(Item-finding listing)
== == ==
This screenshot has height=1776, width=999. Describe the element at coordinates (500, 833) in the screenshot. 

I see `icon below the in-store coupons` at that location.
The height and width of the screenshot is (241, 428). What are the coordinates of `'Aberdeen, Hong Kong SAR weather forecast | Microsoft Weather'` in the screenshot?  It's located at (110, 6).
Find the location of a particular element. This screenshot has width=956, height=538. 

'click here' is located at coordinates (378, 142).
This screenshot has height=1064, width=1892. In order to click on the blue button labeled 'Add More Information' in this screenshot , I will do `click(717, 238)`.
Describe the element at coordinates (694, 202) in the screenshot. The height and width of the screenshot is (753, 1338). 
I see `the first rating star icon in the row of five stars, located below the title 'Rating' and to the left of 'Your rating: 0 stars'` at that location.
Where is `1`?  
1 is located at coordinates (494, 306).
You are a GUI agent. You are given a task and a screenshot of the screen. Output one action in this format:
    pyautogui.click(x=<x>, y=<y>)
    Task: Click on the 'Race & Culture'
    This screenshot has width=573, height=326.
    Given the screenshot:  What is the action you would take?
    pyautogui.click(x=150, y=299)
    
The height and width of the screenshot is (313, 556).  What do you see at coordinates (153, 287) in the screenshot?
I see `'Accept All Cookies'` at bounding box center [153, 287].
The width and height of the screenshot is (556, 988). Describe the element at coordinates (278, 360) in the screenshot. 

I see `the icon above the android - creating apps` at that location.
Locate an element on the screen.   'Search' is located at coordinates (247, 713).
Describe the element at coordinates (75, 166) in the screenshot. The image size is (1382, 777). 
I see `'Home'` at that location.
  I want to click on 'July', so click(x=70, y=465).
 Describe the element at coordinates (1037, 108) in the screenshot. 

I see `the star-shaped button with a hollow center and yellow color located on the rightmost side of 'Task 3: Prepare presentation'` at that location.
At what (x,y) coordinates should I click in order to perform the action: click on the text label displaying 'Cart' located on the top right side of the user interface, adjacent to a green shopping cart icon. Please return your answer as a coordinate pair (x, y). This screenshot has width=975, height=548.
== == ==
# What you need to do
Copy out word for word the lines of the listing that begin at the line containing "Describe the element at coordinates (75, 166)" and run through the end of the listing, including both of those lines.

# Solved exercise
Describe the element at coordinates (75, 166) in the screenshot. The image size is (1382, 777). 
I see `'Home'` at that location.
  I want to click on 'July', so click(x=70, y=465).
 Describe the element at coordinates (1037, 108) in the screenshot. 

I see `the star-shaped button with a hollow center and yellow color located on the rightmost side of 'Task 3: Prepare presentation'` at that location.
At what (x,y) coordinates should I click in order to perform the action: click on the text label displaying 'Cart' located on the top right side of the user interface, adjacent to a green shopping cart icon. Please return your answer as a coordinate pair (x, y). This screenshot has width=975, height=548.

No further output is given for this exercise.